Grade 2: A boy in my class told everyone my jacket was the colour of poop. He called me “Poo Coat” for the rest of the day. The other kids laughed hysterically. Naturally. I mean, they were six and anything poop related was hilarious. I was obviously traumatized as I still remember this clearly, decades later.
Grade 6: My three-some of best girlfriends become a lonely party of one when the other two ditched me. Bitches. Boy did that sting. I was devastated—stomach aches, didn’t want to go to school, cried my eyes out. Funny enough, one of those bitches and I patched things up the next school year and have been best friends ever since. I should really remind her of how lucky she is that I forgave her…
Kids can be mean. Fact. Even the kindhearted ones can get pulled into the teasing vortex. When I was teaching, I was shocked by how quickly things could go bad. Recess could quickly turn into The Lord of the Flies, with sticks and everything. Well. until I blew my whistle and confiscated the sticks. I’m not the first to point this out, but children are like a pack of wild animals – the predators sniff out and circle the weak, ready to attack.
When MY child is on the receiving end of this animal behaviour, I’m suddenly very in touch with my savage side. All parents go through it and if you haven’t yet, you will. “For example”, a kid rips a toy from your son’s hand and then pushes him to the floor at daycare (you see this through the window as you’re driving away to work). The teacher does nothing and your child starts to cry. This might push some new moms to the point where they call the daycare, roaring (though somewhat diminished by the sobbing) from their cell phone. Hypothetically speaking.
My son is now in grade one and survived the daycare jungle unscathed. He is a sensitive, loving child and is popular at school, but still I worry. His little sister is special. He doesn’t know this yet. Not really. My husband and I are in agreement that he needn’t be burdened with medical details and information. He wouldn’t understand. Hell, we don’t understand it half the time either! His little sister is indeed little and has speech and gross motor delays and extreme feeding issues. He thinks his sister’s challenges stem from the fact that she doesn’t eat enough. I’m fine with him believing that. He is aware however of what it means to have special needs. I was forced to explain this to him after a recent speech appointment. A child with Downs Syndrome in the waiting room with us, was screeching. My son whispered, “Mummy, that girl is being very rude.” On the way home I explained about her behaviour. He said, “Avery has special needs. She needs us to help her learn to talk better.” A few minute later he started pointing to objects in the car, repeating the words slowly and clearly, trying to teach her. Oh my god it made me cry (which is not great when you’re trying to merge onto the highway).

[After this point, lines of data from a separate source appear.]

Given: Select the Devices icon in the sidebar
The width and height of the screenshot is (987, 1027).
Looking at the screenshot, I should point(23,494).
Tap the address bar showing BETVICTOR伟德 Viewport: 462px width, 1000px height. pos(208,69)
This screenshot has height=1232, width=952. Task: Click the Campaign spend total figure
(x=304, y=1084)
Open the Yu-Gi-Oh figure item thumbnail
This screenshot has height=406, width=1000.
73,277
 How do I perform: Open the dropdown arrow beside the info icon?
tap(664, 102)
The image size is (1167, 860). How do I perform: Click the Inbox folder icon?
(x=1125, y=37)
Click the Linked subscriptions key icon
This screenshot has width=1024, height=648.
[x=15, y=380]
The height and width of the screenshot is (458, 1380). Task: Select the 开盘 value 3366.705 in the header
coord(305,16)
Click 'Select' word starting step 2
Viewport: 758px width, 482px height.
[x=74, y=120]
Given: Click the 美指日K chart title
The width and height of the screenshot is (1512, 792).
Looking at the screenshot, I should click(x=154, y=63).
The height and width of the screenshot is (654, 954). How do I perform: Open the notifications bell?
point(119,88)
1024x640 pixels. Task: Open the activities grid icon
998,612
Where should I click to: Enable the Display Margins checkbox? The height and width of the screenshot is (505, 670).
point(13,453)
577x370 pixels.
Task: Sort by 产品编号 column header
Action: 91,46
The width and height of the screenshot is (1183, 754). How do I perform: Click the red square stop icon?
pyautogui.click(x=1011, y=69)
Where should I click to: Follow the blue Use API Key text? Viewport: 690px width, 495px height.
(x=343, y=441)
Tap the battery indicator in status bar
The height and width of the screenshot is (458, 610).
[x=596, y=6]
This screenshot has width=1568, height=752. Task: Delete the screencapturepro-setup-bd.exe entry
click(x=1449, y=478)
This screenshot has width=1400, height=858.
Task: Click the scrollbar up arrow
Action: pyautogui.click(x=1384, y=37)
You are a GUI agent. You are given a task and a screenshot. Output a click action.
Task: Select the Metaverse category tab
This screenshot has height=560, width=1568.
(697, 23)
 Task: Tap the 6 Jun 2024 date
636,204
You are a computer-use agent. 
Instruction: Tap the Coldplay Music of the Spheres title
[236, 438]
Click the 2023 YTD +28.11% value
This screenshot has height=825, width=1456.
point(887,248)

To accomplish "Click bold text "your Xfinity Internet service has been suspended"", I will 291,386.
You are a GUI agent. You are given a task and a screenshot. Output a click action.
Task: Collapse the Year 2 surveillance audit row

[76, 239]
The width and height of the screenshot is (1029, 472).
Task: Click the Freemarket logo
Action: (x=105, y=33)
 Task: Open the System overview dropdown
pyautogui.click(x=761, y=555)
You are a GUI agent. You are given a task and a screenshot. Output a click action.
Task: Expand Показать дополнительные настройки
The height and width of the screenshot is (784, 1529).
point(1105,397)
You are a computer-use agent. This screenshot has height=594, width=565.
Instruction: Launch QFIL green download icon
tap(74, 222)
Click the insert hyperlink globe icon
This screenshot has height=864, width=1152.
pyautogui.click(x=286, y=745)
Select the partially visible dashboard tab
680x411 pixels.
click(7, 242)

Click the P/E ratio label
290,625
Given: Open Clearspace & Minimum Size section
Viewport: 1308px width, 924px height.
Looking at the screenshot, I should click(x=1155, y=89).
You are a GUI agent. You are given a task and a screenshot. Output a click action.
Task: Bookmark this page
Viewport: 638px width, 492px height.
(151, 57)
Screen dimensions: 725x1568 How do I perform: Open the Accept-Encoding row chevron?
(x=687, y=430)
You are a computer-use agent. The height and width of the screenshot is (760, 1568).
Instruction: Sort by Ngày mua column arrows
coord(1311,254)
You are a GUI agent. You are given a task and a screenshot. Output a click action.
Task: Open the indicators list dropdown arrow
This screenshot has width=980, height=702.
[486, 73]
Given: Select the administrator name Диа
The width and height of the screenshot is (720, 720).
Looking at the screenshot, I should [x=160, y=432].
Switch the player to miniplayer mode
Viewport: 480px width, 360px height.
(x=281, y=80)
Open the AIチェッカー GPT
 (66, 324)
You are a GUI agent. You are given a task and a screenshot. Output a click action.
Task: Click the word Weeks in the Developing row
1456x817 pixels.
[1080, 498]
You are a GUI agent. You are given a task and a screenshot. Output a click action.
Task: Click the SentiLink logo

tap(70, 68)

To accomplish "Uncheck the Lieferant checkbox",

Yesterday, my son told me that he feels like crying when he hugs his sister. That she makes him feel sad. He was trying to say, but couldn’t articulate, that he feels protective. He told me that some of his friends were teasing him, saying that his sister was so small that babies are born bigger than her.
On the teasing spectrum, it was small potatoes. But what makes my mama lion mane stand on end is this: As my son gets older, he will become more aware of the challenges his sister is facing.
How will this sensitive boy of mine deal with it? It is very likely that he will take on the role of protector. It’s hard enough trying to find your own way without having to worry about or protect somebody else. I don’t want that for him, but I also know that it’s not really my choice because I’m quite certain that this boy also has the heart of a lion.